Key idea

The general approach in designing moment matching algorithms in the literature is to start by defining a subset ${\cal S}$ of the PH distributions, and then map each input distribution $G$ into a distribution in ${\cal S}$. The reason for limiting the solution to a distribution in ${\cal S}$ is that this narrows the search space and thus improves the computational efficiency of the algorithm. One has to be careful in defining the subset ${\cal S}$, however. If ${\cal S}$ is too small, it may exclude solutions with a minimal number of phases. Also, if ${\cal S}$ is too small, it may limit the class of input distributions, or it may limit the number of moments that can be matched.

The key idea in our moment matching algorithm is the way that we define the subset, ${\cal S}$, of PH distributions, which we call EC (Erlang-Coxian) distributions. The EC distribution has only six free parameters, regardless of the number of phases, which allows us to derive a closed form solution for these parameters in terms of the moments of the input distribution. This is in contrast to the general PH distribution, as an $n$-phase PH distribution has $\Theta(n^2)$ free parameters. Furthermore, the class of EC distributions is broad enough to excel in the other three desired properties. In particular, the EC distribution allows us to match the first three moments of the input distribution, and it applies to the broadest possible class of input distributions (almost all nonnegative distributions). Also, the number of phases used in the output EC distribution is nearly minimal. Below, we say that distribution $G$ is well-represented by $P$ if $P$ and $G$ agree on their first three moments.

Definition 1   A distribution $G$ is well-represented by a distribution $F$ if $F$ and $G$ agree on their first three moments.

Figure 2.2 shows the Markov chain whose absorption time defines an $n$-phase EC distribution. Here, at time zero, the Markov chain is in state 1 with probability $p$ and in the absorbing state with probability $1-p$. If the absorbing state is the initial state, the absorption time is zero. When the Markov chain is in state $i$, it stays in the state for a random time having an exponential distribution with rate $\lambda_Y$, and then transitions to state $i+1$, for $1\leq i\leq n-2$. (The time it takes to transition from state 1 to state $n-1$ is said to have an Erlang-($n-2$) distribution or an $(n-2)$-phase Erlang distribution, $E_{n-2}$). When the Markov chain is in state $n-1$, it stays in the state for a random time having an exponential distribution with rate $\lambda_{X1}$, and then transitions to state $n$ with probability $p_X$ and to the absorbing state with probability $1-p_X$. When the Markov chain is in state $n$, it stays in the state for a random time having an exponential distribution with rate $\lambda_{X2}$, and then transitions to the absorbing state. (The time it takes to transition from state $n-1$ to the absorbing state is said to have a two-phase Coxian$^+$ PH distribution (as we will define in Section 2.2).) The time until the Markov chain enters the absorbing state is said to have an $n$-phase EC distribution.
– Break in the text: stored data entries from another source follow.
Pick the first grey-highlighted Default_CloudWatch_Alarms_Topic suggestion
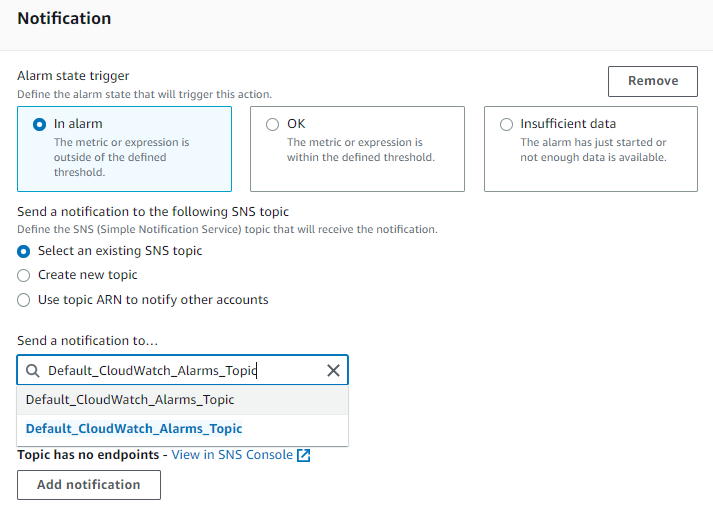This screenshot has height=508, width=713. [182, 400]
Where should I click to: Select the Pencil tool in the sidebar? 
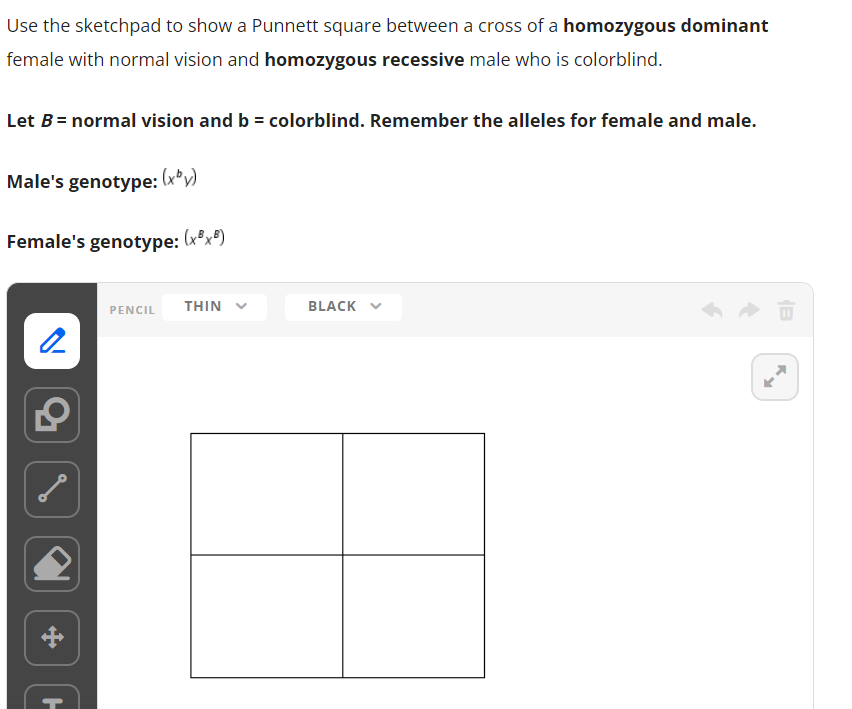tap(52, 341)
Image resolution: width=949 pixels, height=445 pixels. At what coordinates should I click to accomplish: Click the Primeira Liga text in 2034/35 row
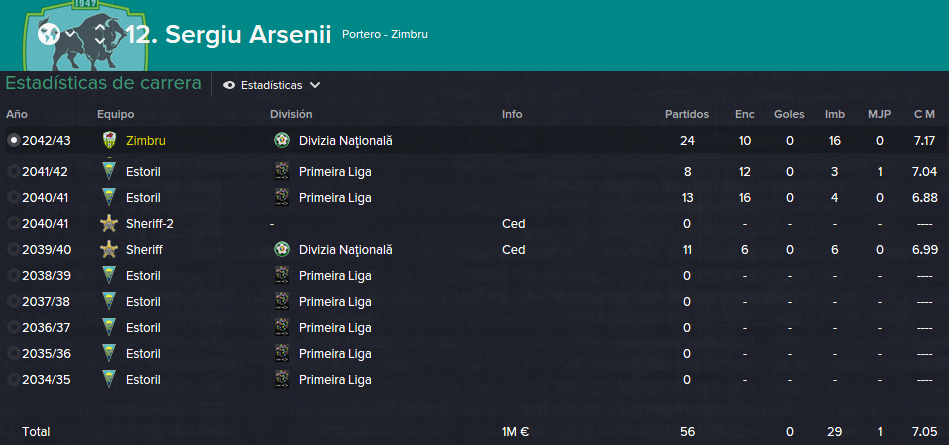point(335,380)
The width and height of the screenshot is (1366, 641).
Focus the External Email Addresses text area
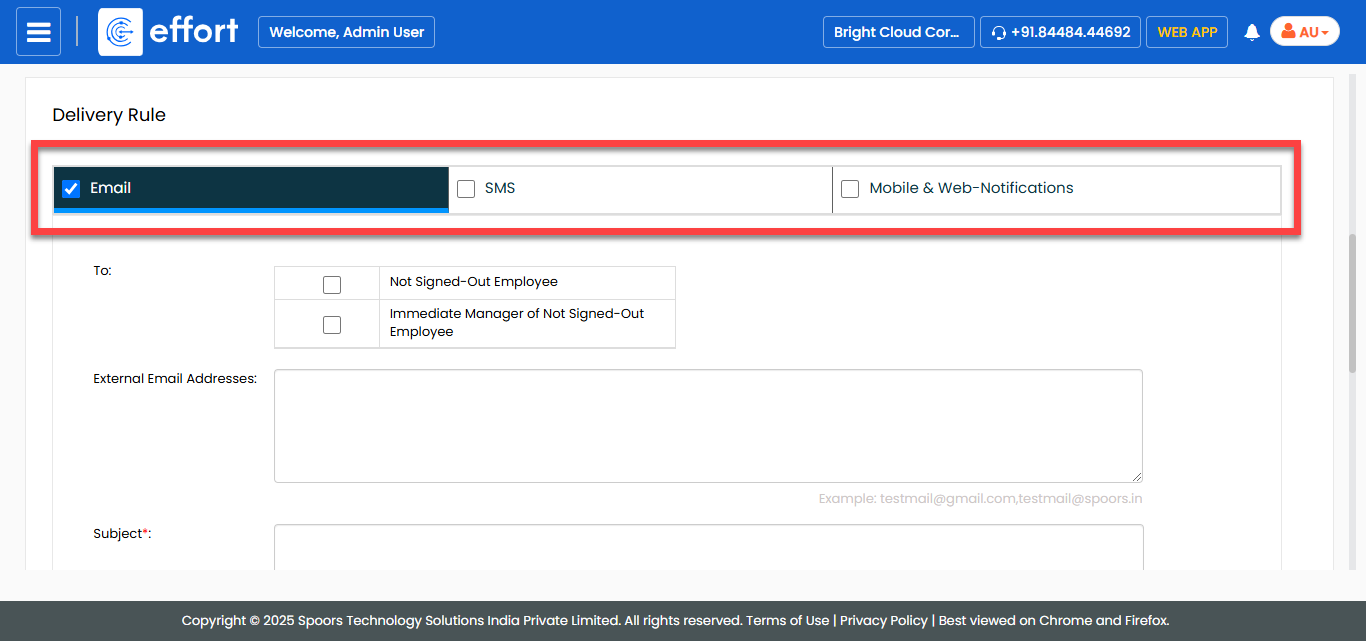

Definition 2   An $n$-phase EC (Erlang-Coxian) distribution is the convolution of an $(n-2)$-phase Erlang distribution and a two-phase Coxian$^+$ distribution, where the EC distribution may have mass probability at zero.

Figure 2.2: The Markov chain whose absorption time defines an $n$-phase EC distribution. The first box above depicts the Markov chain that defines an Erlang-$(n-2)$ distribution, and the second box depicts the Markov chain that defines a two-phase Coxian$^+$ PH distribution.

We now provide some intuition behind the creation of the EC distribution. We will see that a Coxian$^+$ PH distribution is very good for approximating a distribution with high variability. In particular, we will see that a two-phase Coxian$^+$ PH distribution can well-represent any distribution that has high second and third moments. However, we will also see that a Coxian$^+$ PH distribution requires many more phases for approximating distributions with lower second and third moments. The large number of phases needed implies that many free parameters must be determined, implying high computational cost to yield an exact (optimal) solution. By contrast, an $n$-phase Erlang distribution has only two free parameters and is also known to have the least variability among all the $n$-phase PH distributions [5,142]. As we will see, however, the Erlang distribution is limited in the set of distributions which it can well-represent.

By combining the Erlang distribution with the two-phase Coxian$^+$ PH distribution, we can represent distributions with all ranges of variability, while using only a small number of phases. Furthermore, the fact that the EC distribution has a small number of parameters, ($n$, $p$, $\lambda_Y$, $\lambda_{X1}$, $\lambda_{X2}$, $p_X$), allows us to obtain closed form expressions for these parameters that well-represent any given distribution in $\cal{PH}_3$.